TEXT SHOWN:

....

The SD1.1-a has a voltage sensitivity of 91dB, but the B3N has a sensitivity of only 81dB, so this is a very bad mid-tweeter pairing. The overall system sensitivity would be very low (< 81db). I've never heard of a B8N woofer, BTW.

Like most everyone else is telling you, start with a 2-way or an MTM. Its advice you will give to others if you stay with this hobby. If you really want a tower you could build the floorstanding version of this:

http://www.zaphaudio.com/BAMTM.html


----------



## peterselby7 (Nov 29, 2008)

Here's one of my designs that works very well. Uses the Vifa XT25 tweeter. It's a three way full range sealed cabinet. 

I'm not telling you to use my speaker plans, just giving you a reference and that the Vifa XT25 driver, Usher 8945P, and SB acoustics 12 in driver work well together. 

The picture is not updated yet, it still shows the XT 25, CSS 125fr driver, and MB quart sub combination which also works very well. There are more driver combination's on the speaker drivers page or you can check out Zaph's site if you understand the TS parameters and how to match drivers.


----------



## peterselby7 (Nov 29, 2008)

jcandy said:


> The SD1.1-a has a voltage sensitivity of 91dB, but the B3N has a sensitivity of only 81dB, so this is a very bad mid-tweeter pairing. The overall system sensitivity would be very low (< 81db). I've never heard of a B8N woofer, BTW.
> 
> Like most everyone else is telling you, start with a 2-way or an MTM. Its advice you will give to others if you stay with this hobby. If you really want a tower you could build the floorstanding version of this:
> 
> http://www.zaphaudio.com/BAMTM.html


I think jcandy is right if you plan to use a passive crossover. 

If you go active or digital crossover - I don't think it matters whether you choose 2 or 3 or 4 way. Sure, it's more complicated but you have much more control. Just make sure you have it all planned out beforehand as the others here are advising. Driver matches are critical, but not overly difficult to get correct.


----------

....

DATA SUPPLIED:
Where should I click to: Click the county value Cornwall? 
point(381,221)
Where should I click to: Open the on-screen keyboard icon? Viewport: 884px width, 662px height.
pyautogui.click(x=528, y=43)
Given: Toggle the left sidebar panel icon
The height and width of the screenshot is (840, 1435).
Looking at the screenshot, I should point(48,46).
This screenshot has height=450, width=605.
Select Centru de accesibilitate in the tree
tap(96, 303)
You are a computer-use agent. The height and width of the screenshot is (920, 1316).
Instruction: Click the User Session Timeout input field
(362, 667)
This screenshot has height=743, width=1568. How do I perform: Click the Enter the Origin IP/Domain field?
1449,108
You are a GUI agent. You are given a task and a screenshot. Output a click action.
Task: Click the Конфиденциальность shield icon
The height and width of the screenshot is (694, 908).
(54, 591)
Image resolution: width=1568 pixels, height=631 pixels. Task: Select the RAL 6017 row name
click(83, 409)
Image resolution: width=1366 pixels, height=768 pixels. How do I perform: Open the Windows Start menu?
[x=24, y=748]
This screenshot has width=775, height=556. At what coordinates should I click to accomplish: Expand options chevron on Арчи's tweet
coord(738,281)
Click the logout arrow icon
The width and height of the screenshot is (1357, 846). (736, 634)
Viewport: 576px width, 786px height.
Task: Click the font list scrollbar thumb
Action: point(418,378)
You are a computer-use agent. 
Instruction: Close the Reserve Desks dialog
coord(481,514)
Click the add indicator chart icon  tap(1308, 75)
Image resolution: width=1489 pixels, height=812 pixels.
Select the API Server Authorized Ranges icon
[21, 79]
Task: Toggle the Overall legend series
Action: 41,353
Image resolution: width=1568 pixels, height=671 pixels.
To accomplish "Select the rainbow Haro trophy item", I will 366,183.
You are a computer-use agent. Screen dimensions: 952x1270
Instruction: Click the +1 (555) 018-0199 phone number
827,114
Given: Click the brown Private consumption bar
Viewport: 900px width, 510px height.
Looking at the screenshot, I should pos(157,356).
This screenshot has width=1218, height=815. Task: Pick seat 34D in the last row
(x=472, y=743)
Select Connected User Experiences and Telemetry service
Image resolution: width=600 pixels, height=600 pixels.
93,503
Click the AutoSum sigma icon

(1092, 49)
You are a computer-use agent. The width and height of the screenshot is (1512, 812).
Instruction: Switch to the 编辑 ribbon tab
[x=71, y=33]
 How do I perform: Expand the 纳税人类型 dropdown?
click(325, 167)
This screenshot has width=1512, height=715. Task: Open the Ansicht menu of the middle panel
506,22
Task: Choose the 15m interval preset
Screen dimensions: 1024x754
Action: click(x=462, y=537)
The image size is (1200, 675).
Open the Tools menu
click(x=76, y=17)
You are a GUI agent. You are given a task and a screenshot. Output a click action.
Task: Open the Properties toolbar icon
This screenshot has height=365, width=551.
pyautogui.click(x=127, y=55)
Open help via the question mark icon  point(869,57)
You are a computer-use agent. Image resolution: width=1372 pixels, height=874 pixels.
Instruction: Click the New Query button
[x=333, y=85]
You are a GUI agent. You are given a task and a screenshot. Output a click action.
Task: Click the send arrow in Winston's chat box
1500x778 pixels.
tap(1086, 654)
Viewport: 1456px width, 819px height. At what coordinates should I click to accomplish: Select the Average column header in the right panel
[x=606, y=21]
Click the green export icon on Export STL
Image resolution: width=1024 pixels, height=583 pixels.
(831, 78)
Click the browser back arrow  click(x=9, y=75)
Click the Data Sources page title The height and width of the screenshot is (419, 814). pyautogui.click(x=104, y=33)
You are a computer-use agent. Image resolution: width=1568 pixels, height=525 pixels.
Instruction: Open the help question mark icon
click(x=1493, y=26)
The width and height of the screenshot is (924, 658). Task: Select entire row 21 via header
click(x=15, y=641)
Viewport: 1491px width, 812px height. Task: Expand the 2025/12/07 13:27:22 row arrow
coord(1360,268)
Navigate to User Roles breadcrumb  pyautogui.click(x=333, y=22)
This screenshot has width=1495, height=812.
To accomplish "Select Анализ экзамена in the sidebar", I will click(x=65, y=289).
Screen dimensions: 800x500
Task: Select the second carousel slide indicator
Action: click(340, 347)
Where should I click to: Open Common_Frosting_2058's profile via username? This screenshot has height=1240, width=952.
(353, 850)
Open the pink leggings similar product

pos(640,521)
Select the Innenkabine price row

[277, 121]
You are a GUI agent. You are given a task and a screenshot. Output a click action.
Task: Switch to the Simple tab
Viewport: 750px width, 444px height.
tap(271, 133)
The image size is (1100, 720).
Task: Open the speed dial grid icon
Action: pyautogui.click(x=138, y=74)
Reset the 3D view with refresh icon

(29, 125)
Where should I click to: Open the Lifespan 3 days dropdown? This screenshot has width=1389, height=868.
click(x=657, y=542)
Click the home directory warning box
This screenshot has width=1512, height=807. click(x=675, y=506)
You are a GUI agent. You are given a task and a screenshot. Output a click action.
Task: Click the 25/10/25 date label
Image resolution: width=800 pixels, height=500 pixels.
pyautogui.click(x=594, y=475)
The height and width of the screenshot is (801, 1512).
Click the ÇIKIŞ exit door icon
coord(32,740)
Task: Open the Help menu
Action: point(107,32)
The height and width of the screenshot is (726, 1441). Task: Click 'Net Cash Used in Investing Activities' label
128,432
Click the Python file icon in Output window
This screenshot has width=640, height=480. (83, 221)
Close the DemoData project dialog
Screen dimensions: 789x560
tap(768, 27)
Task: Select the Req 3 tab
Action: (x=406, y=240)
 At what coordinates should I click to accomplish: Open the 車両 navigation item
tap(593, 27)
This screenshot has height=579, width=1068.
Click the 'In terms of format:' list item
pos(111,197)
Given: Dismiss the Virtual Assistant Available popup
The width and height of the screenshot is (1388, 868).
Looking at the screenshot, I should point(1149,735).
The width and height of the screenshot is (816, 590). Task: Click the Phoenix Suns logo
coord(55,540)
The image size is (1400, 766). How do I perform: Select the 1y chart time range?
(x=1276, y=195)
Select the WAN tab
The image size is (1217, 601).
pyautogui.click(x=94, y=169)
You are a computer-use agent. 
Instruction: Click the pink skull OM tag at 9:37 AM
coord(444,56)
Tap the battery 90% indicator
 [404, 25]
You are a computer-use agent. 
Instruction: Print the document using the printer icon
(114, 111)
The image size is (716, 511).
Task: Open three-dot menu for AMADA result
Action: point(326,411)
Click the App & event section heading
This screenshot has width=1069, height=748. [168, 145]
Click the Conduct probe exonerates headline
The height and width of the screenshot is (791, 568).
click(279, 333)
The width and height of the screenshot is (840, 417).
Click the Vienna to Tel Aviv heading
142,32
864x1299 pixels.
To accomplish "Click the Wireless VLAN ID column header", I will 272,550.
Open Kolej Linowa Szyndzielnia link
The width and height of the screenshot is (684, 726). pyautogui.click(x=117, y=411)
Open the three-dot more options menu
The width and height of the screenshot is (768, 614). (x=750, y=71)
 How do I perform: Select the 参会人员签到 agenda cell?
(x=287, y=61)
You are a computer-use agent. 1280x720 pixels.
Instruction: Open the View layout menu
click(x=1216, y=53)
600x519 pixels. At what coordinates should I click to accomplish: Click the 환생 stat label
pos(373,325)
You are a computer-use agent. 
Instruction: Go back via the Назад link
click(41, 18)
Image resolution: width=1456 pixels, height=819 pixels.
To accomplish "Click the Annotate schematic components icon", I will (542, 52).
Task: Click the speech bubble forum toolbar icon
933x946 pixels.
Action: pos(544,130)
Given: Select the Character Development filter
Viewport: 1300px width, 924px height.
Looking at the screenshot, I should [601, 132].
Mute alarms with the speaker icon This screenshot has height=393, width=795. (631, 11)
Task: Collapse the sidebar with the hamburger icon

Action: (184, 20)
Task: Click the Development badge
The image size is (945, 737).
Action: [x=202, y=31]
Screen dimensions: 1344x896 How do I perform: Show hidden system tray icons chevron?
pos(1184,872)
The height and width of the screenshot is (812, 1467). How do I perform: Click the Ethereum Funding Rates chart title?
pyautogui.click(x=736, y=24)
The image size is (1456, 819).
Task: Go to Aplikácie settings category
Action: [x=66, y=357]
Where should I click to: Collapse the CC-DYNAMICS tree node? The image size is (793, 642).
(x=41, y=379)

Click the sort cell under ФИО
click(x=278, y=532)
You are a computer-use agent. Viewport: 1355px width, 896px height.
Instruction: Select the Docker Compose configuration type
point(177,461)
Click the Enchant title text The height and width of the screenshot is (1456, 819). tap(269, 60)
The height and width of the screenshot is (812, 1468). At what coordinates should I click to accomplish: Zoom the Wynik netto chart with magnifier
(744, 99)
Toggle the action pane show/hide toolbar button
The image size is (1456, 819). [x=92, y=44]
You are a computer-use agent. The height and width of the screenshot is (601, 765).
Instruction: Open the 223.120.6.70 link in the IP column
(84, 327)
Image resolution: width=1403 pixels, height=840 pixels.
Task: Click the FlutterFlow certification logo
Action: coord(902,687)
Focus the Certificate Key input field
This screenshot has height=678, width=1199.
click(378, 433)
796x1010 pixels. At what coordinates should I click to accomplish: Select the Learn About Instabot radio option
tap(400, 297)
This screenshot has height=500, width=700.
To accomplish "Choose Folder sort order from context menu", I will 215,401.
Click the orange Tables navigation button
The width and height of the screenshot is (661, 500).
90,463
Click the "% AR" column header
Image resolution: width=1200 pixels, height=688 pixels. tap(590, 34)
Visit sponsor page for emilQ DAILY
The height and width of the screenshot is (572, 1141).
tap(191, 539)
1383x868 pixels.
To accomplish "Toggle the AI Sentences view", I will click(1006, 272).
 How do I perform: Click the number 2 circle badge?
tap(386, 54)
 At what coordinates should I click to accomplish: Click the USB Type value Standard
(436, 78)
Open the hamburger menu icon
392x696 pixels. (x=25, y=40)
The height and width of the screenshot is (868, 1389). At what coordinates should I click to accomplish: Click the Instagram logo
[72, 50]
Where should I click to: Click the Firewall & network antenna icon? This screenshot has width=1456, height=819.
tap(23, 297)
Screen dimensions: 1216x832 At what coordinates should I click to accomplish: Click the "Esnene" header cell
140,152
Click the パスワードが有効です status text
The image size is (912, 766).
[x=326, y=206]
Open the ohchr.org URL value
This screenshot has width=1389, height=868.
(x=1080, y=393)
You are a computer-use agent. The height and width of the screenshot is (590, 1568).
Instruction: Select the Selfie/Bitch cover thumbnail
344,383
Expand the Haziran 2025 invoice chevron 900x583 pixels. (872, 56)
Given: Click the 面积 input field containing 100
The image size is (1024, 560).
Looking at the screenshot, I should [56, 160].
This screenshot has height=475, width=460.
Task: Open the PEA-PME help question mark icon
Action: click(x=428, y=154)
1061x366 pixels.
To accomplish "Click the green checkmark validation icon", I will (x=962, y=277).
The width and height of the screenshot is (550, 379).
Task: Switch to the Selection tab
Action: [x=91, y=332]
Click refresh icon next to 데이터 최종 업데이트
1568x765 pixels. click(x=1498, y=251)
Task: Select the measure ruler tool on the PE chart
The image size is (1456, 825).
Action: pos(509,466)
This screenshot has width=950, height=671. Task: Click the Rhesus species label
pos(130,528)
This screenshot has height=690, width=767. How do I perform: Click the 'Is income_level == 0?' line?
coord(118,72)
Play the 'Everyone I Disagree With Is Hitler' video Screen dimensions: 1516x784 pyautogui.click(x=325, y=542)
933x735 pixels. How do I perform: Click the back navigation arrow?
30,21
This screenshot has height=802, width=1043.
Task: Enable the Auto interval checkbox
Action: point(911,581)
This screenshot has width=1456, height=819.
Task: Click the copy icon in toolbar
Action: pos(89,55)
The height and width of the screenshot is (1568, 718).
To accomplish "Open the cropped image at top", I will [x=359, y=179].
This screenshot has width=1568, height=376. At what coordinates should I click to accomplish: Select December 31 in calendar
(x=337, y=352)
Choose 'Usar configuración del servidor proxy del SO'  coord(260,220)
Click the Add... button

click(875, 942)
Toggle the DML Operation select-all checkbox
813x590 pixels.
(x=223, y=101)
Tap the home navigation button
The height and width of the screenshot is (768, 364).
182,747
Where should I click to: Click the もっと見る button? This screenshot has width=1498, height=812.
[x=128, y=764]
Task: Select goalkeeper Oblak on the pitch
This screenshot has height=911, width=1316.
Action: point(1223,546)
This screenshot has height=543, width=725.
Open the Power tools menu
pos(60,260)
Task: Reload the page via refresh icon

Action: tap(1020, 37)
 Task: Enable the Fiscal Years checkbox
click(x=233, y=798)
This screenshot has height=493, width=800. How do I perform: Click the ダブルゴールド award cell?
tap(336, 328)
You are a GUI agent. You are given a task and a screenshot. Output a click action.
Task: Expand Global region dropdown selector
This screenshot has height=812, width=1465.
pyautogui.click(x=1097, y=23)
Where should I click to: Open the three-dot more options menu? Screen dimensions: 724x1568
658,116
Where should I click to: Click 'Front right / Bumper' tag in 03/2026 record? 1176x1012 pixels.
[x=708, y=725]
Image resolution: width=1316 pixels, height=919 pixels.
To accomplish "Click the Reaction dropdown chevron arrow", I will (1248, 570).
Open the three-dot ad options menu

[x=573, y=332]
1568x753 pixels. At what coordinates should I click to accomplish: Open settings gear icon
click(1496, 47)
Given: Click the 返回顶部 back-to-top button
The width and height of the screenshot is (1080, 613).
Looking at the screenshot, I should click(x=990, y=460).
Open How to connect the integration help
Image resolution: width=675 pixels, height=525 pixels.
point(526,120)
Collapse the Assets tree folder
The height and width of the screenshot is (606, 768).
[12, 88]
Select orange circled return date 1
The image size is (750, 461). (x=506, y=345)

....

PARTS OF THE EXERCISE:
a) Answer these questions about the forum thread on speaker building:
(i) What voltage sensitivity is given for the SD1.1-a?
(ii) Which tweeter does the three-way full range sealed design use?
(iii) Under what condition does peterselby7 think jcandy is right?
b) In the forum thread on speaker building, take the part starting at "If you go active" and ending at "to get correct.", and write it out with "digital" swapped for "DSP".

RESULTS OF THE EXERCISE:
a)
(i) 91dB
(ii) The Vifa XT25
(iii) If you plan to use a passive crossover

b)
If you go active or DSP crossover - I don't think it matters whether you choose 2 or 3 or 4 way. Sure, it's more complicated but you have much more control. Just make sure you have it all planned out beforehand as the others here are advising. Driver matches are critical, but not overly difficult to get correct.